■ Estratto del documento

- - - - - - -

In che senso “il clima è più pesante tra gli espatriati?”
Leandro (Algeria): “Quando il contagio è arrivato in Italia agli occhi degli algerini sono passato da uno status di espatriato privilegiato a quello di straniero, possibile untore da evitare”.
Cosa ne pensi delle azioni adottate dal Governo italiano per contenere il contagio?
Lucas (Argentina): “Quello che si vede da qui è che Italia non ha avuto tempo. La Spagna ha potuto osservare ed agire di conseguenza. L’Italia ha adottato misure forti, ha deciso di ‘jugarse todo por el todo’, di giocarsi il tutto per tutto, ma la situazione lo richiede”.

- - - - - - -

■ Dati da esaminare
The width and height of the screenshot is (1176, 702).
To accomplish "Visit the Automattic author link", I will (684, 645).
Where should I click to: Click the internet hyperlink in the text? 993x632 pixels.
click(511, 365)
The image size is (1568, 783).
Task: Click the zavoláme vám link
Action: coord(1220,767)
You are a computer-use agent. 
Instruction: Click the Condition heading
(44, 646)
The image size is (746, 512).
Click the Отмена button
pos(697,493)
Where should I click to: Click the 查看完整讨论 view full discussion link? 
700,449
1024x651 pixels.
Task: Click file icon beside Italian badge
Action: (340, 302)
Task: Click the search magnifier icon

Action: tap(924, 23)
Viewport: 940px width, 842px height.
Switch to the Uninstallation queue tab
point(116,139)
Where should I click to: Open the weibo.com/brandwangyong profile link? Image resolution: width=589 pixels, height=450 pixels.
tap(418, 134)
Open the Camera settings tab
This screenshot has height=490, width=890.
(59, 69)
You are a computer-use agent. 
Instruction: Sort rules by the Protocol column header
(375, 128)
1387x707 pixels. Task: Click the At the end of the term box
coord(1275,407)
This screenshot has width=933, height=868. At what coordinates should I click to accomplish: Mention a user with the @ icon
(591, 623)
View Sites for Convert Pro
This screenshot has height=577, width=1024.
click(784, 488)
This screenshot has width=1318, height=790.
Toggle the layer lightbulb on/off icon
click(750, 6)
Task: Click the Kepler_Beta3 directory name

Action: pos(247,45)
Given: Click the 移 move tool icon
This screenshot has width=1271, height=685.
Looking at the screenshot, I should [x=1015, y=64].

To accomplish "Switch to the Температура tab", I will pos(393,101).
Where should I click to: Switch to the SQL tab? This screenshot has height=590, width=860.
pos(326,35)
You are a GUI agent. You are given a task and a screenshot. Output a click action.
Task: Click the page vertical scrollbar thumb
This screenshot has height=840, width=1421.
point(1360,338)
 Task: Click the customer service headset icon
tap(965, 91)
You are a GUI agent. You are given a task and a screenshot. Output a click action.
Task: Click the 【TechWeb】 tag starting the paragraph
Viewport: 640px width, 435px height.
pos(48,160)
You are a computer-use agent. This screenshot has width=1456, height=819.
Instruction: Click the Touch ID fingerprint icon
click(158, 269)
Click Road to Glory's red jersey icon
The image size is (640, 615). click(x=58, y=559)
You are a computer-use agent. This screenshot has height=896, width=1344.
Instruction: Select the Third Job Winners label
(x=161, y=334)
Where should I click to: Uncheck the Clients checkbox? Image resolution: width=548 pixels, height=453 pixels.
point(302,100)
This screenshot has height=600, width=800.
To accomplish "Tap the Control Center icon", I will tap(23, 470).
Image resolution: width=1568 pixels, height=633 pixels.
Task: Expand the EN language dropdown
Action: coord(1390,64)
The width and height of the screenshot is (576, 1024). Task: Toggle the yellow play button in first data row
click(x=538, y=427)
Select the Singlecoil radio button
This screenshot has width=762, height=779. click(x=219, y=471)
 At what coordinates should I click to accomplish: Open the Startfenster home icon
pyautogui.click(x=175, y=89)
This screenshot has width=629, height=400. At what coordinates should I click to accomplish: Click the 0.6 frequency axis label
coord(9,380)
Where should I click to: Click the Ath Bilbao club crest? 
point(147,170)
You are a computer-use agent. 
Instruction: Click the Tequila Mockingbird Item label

- - - - - - -

■ Cosa devi fare
Nell'estratto del documento, quale paese ha potuto osservare e agire di conseguenza, secondo Lucas?

■ Compito svolto
La Spagna.